[Selected passage]:
Buzzword detection in the scientific scenario☆
Introduction
All fields of research have topics which are the major focus of studies by their communities. Sometimes, such topics arouse interest gradually and eventually become the most discussed topic in a certain area, but at other times their appearance already indicates the timing of the main exploration of the subject. Knowing in advance which words will become buzzwords can help enterprises to make strategic decisions about which fields are promising and deserve more attention, thus dictating a possible pioneering position in certain areas of knowledge.
Buzzwords are new terms or phrases (neologisms) created in one language that acquire great popularity as fashionable words [22]. Informally, a buzzword is a word or phrase related to a specialized field or group at a particular time, or in a particular context, used mostly to impress lay persons. Through the use of these terms it is possible to identify the latest trends of what is happening around the world; that is, what is being most discussed by the population or the most interesting topics at that moment. Buzzword detection consists of important information, especially in the areas of marketing, business, politics, and intelligence [21], [30]. Therefore, it is very useful to identify these words as early as possible.
The difference between buzzwords and most of the new terms in a language is the exponential growth of buzzwords. It is a difficult task to predict whether a new word used by a community is destined to become a common term in dictionaries or if it is heading towards a tipping point from which it will decline. Neuman et al. [22] cite the example of the term “Web 2.0”, created in 2001 by Tim O’Reilly to describe a turning point for the Web. After a year and a half, the term had gained huge popularity, being quoted in Google more than 9.5 million times and, in 2009, the number of citations in Google had reached 422 million [22]. Currently, however, the term “Web 2.0” seems to have lost popularity.
The popularity of buzzwords comes from their use in media such as TV, magazines, newspapers, and social networks. However, there is usually a smaller group that uses these terms before they become popular with the masses. In other words, buzzwords emerge from a restricted community and gradually spread to other communities, to then become widely known among most people. By identifying this type of behavior, it is possible to find potential buzzwords.
The term “buzzword” has its historical use related to the language of the business and technology sector [20]. Some studies about it have been done, mainly in the blogosphere [7], [19], [21], [22], [30], or with a view to finding ways to model bursts of topics [4], [12], [24]. This is justified due to the fact that blogs are sources of information in which users can express their opinions and interests in real time and, thus, reflect the most current trends. It also provides an ideal place to study the dynamics of a language’s environment. Studies on buzzword detection evaluate the possibility of a topic becoming popular by considering its temporal variation in the text of blogs, which allows researchers to observe the emergence of new topics and the concentration of interests over time [30]. Thus, a common approach in detecting buzzwords in blogs is to evaluate the growth rate for the citation of a topic in such communities.

(Stored entries)
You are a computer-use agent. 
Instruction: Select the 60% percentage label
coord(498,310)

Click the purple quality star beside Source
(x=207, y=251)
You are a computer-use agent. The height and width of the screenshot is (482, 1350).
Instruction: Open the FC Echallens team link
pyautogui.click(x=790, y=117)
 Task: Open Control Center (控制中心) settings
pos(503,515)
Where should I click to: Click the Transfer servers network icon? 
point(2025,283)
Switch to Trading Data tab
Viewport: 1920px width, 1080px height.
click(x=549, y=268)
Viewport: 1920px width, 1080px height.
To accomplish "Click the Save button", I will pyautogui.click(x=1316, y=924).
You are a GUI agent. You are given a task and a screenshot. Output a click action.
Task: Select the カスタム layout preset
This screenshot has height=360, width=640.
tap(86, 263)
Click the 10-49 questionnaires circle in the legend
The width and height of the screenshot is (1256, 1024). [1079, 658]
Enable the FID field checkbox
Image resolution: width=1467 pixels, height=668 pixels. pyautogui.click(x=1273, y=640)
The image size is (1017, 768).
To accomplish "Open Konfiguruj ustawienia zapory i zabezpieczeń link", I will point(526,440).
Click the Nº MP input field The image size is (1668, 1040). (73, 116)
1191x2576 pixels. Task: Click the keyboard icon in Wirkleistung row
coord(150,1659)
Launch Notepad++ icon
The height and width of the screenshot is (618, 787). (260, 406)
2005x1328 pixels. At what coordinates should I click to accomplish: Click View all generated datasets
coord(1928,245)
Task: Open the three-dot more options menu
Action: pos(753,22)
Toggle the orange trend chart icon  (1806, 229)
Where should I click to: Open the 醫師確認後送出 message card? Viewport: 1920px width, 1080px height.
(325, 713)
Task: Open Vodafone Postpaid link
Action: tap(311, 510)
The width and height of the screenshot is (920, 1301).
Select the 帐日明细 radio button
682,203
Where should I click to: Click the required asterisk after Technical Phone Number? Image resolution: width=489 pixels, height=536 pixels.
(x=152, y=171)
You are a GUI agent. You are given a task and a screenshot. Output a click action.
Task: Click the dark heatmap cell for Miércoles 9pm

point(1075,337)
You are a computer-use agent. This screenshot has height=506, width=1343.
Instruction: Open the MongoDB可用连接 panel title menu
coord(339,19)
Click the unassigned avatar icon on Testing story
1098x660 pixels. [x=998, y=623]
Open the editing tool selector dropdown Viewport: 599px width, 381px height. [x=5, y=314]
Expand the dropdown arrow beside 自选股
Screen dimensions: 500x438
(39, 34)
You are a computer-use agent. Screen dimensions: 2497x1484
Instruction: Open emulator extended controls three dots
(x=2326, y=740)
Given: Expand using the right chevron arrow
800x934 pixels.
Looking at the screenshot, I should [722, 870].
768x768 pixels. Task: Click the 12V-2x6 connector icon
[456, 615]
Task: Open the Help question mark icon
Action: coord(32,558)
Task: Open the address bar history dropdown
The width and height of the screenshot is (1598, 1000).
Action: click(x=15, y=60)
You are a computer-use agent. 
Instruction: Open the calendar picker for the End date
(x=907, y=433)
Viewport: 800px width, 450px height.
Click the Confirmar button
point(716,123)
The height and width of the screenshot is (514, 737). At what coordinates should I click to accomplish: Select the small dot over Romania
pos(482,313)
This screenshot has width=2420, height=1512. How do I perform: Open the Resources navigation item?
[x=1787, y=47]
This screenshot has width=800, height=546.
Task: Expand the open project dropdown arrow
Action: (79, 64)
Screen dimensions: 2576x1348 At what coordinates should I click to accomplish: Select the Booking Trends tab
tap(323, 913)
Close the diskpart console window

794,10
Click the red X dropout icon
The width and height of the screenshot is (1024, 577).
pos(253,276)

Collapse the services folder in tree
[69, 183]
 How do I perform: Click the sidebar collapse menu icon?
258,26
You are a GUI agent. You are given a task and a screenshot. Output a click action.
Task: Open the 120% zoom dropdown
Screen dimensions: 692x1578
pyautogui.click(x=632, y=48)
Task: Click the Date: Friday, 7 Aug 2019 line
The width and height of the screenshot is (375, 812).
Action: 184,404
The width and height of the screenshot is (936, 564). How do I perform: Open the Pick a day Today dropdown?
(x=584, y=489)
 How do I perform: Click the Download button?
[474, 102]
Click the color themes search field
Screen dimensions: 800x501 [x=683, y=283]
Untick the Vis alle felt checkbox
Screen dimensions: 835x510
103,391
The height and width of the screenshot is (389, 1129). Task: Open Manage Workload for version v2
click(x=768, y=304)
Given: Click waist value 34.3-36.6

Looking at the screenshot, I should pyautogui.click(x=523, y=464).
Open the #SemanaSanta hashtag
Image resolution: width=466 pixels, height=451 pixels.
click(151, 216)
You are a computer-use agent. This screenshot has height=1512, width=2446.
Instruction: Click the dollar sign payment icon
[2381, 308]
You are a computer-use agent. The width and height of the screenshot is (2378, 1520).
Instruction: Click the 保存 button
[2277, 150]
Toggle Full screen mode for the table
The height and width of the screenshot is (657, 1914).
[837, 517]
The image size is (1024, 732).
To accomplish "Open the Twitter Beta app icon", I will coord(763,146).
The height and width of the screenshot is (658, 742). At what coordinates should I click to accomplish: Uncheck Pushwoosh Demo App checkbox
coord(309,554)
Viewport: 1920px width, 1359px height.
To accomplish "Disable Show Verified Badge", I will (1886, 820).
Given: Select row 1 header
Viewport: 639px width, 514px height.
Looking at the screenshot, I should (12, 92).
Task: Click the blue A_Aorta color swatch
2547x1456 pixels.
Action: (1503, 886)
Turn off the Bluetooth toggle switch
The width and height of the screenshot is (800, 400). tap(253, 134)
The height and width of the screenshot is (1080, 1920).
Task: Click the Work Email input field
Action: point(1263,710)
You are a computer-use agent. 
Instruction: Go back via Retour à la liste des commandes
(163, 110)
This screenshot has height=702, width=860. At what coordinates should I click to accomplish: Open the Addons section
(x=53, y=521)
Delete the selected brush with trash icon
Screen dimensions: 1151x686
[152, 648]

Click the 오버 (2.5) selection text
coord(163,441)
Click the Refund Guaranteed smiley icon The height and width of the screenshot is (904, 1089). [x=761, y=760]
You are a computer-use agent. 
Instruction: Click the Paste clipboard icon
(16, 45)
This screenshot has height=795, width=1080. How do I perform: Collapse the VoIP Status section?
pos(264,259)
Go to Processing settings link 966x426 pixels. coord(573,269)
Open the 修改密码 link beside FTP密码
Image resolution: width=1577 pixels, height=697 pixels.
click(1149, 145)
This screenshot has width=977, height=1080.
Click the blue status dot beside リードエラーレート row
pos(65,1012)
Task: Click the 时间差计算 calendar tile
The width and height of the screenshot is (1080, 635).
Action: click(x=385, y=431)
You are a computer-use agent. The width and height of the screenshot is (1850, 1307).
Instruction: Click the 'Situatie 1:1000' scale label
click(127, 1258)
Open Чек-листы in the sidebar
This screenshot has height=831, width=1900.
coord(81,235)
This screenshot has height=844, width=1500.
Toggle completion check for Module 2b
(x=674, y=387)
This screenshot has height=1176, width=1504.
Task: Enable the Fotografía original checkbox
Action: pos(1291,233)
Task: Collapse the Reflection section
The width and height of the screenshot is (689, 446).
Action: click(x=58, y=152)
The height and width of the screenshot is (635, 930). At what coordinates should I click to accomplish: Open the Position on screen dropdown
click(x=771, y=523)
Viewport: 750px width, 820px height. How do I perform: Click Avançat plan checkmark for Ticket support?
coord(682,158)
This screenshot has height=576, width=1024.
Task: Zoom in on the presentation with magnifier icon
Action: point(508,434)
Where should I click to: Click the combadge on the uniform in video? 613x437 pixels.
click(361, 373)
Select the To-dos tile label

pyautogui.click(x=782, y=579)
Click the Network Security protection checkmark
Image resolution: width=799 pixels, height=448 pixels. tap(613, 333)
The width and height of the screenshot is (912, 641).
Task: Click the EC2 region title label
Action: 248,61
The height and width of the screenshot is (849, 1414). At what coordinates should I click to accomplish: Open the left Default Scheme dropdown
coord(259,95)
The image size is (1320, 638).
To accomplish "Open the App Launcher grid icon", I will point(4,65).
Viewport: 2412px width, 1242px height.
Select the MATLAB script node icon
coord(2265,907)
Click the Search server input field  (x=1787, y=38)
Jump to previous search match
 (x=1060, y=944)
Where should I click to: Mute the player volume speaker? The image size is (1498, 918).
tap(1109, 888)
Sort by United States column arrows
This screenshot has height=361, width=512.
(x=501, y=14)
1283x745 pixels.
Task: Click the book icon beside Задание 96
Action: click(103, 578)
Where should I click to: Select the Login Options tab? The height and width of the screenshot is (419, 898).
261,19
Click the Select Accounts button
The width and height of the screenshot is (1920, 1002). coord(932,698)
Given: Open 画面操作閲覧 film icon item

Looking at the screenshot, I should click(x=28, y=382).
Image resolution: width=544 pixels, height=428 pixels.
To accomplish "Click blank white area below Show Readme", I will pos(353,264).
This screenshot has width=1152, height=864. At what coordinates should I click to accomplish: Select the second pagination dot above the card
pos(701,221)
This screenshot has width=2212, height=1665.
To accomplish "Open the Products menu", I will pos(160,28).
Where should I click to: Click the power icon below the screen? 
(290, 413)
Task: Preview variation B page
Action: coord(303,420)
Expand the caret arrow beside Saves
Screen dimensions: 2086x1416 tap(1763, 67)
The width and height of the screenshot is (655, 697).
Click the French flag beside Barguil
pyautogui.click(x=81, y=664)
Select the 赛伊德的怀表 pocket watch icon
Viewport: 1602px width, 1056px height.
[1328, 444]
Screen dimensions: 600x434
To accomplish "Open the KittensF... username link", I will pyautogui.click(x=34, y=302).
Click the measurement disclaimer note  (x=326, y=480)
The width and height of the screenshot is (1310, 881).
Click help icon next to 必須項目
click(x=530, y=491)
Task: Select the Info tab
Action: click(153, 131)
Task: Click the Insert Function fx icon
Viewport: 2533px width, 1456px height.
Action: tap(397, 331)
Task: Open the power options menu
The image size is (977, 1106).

[Exercise task]:
Carry on the introduction on buzzword detection, picking up right after its final sentence.

[Output for this task]:
An unexplored field in which it would be interesting to study buzzwords is the scientific scenario. Since it is possible to see trends in the development of innovations in this scenario, there is also a high propensity for the emergence of buzzwords. According to [3], buzzwords frequently appear in the titles of conference papers and in comments and questions addressed to conference speakers. This occurs mainly because of the strong relationship between innovations and buzzwords [3]. Moreover, in the academic context, a buzzword can represent the interests of a community in relation to a particular subject, and the frequency at which a particular term is used by the academic community in scientific publications should be accompanied over the years.
The identification of new buzzwords in the scientific field may indicate the rise of a new research or business area. To detect the emergence of these words, we can conduct technological forecasting studies, in which it would be possible to predict the impacts of a given innovation. Early buzzword detection is an important contribution to the decision-making process and market trend analysis.
The organization of the rest of this paper is as follows: Section 2 explains how we obtained and prepared the corpus for the experiments; Section 3 describes the clustering experiments; Section 4 analyzes and compares the results; and, finally, the conclusions of this work are presented in Section 5.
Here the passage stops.